#### Book 5: Chapter 21

## References

- ↑ As the sun never remains at a fixed position according to the ancients and is constantly changing its course, turning more and more either towards the north or towards the south, days and nights are of equal duration, strictly speaking, only on two days in a year, viz., on the vernal and autumnal equinoxes. But the disparity in their length is very negligible during these two parts of the year, covering a total period of nearly two months, as it never exceeds 24 minutes. It is therefore that days and nights are spoken of as equal in length during this period. Similarly the length of days gradually increases and the length of nights is proportionately reduced only when the sun traverses the signs of Vrsabha and Mithuna; while during the other three months, viz., when the sun traverses the signs of Karkata, Simha and Kenya, the order is reversed, that is to say, the length of nights gradually increases and that of days diminishes. Days, however, nonetheless continue to be longer than nights till the sun takes to the southward course--- vide passage above. It is in this light that the statement in the latter part of passage above should be interpreted. And the statement made in passage above should also be construed likewise. Even so the monthly rate of fall in the duration of nights during the five months of the sun's northward course and in the length of days during the corresponding months of its southward course is not uniform every month; sometimes it exceeds 24 minutes, while at other times it is less than 24 minutes. 24 minutes should, therefore, be taken to be the average rate.

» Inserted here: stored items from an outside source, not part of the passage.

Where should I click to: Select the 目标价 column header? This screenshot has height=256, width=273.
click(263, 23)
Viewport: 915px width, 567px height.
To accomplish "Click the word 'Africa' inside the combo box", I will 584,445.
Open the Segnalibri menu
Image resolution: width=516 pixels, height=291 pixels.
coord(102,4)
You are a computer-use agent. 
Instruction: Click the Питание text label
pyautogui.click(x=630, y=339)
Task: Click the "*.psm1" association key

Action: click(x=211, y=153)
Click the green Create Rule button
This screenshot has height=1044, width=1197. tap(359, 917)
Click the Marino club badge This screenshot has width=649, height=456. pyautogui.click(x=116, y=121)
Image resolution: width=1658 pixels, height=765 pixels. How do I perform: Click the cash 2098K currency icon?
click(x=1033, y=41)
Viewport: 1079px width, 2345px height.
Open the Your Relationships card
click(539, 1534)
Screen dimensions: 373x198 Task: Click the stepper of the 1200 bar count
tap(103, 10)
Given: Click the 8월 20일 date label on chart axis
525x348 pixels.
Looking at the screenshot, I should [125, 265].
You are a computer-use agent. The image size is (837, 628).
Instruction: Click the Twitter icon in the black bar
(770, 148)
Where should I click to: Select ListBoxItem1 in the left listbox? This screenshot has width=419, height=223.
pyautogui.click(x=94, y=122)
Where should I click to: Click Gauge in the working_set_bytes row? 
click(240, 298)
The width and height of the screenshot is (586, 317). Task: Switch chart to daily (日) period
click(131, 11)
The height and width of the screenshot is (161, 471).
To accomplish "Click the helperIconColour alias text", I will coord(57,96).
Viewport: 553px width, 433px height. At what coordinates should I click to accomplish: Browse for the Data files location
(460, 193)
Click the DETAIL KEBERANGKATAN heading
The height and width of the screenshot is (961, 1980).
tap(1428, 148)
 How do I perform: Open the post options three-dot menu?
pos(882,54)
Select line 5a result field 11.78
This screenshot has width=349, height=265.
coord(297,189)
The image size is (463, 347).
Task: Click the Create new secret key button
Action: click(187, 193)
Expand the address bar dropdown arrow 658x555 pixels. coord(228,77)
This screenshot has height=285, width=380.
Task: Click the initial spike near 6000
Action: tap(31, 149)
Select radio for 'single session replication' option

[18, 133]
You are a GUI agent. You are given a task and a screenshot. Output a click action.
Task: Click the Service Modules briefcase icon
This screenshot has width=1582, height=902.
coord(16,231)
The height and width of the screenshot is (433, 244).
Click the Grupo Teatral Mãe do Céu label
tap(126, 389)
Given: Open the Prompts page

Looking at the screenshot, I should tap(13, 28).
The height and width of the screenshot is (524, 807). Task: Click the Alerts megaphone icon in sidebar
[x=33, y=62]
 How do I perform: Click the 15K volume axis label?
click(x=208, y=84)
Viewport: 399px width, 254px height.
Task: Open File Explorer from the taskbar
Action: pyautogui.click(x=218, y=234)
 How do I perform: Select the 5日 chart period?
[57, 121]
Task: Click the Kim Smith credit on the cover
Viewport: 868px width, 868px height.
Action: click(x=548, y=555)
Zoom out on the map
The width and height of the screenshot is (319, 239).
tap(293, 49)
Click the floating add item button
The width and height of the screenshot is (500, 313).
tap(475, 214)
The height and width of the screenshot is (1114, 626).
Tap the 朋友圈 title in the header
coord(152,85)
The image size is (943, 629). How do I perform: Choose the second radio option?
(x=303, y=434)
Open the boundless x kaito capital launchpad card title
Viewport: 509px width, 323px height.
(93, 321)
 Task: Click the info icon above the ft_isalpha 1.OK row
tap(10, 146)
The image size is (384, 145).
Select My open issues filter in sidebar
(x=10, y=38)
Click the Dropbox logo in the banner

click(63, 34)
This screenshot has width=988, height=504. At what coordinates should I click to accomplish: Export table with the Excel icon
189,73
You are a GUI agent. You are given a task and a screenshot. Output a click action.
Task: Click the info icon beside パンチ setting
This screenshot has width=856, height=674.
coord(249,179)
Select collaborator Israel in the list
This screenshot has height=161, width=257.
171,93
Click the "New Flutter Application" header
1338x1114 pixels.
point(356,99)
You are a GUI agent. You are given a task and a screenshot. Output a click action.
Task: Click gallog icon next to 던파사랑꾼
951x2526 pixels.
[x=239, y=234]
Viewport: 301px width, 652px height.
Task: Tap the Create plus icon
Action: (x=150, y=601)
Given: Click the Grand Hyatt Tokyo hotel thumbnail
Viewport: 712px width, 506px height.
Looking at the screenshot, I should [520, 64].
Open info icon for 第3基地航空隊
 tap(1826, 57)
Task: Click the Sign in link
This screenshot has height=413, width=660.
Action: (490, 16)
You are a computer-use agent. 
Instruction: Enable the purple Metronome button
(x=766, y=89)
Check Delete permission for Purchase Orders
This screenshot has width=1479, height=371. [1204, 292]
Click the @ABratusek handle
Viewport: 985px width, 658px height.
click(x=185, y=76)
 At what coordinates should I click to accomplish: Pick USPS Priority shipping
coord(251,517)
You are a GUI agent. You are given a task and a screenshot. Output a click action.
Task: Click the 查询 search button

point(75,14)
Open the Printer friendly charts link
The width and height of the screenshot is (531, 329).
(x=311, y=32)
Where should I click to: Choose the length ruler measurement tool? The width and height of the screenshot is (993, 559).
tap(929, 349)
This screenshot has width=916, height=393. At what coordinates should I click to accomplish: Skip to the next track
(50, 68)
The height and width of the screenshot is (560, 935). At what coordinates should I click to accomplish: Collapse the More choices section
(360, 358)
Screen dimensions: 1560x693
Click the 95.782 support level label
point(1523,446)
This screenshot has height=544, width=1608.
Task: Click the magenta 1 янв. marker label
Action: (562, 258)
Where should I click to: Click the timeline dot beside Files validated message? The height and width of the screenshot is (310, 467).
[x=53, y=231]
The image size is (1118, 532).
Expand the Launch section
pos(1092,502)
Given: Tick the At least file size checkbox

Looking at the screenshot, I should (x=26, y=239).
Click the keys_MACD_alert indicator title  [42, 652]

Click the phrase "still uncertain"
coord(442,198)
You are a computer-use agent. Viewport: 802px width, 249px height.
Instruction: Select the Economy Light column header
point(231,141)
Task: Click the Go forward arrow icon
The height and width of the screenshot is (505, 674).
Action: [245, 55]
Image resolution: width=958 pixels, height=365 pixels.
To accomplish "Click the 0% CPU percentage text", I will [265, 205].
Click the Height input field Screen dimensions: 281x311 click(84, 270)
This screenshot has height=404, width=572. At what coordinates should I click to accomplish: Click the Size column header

- ↑ By adding together half the diameter (fifty thousand Yojanas) of Jambudwipas-which lies at the centre of the lotus-like terrestrial globe----and the width of the five other circular Dwipas surrounding it, each of which is twice as large as the one preceding it, as well as of the six belts of oceans encircling the six Dwipas, each of which is equal in extent to the Dwipa enclosed by it, and joining to the total width of these six Dwipas and the same number of oceans surrounding them half the width of the seventh and largest Dwipa (Puskaradwipa) at the centre of which the mountain-belt called Manasottara is placed. the figure of one crore, fifty-seven lakh and fifty thousand Yojanas is arrived. This represents the radius of the circle described by the revolution of the sun's chariot on the top of the Manasottara mountain with Mount Meru, standing at the core of Jambudwipa, as its centre. The double of this number or 3 crore and fifteen lakh Yojanas represents the extent of its diameter. According to the established rules of geometry the extent of the circumference of a circle is 3 1/7 times as much as its diameter. Multiplying the length of the diameter as calculated above by 3 1/7 the figure comes to nine crore and ninety lakh Yojanas. This, however, does not tally with the figure cited in the text, which is 39,00,000 less. A learned commentator, however, points out that, really speaking, the distance from the centre of Mount Meru to the orb of the sun itself should be reckoned as +he radius of the circle and this has been ascertained from other authoritative sources to be in the neighbourhood of one crore and fifty-one lakh Yojanas only. Thus calculated, the diameter of the circle works out at the figure of three crore and two lakh Yojanas approximately. And by multiplying this figure by 3 1/7 the result arrived at exactly corresponds to the figure quoted in the text.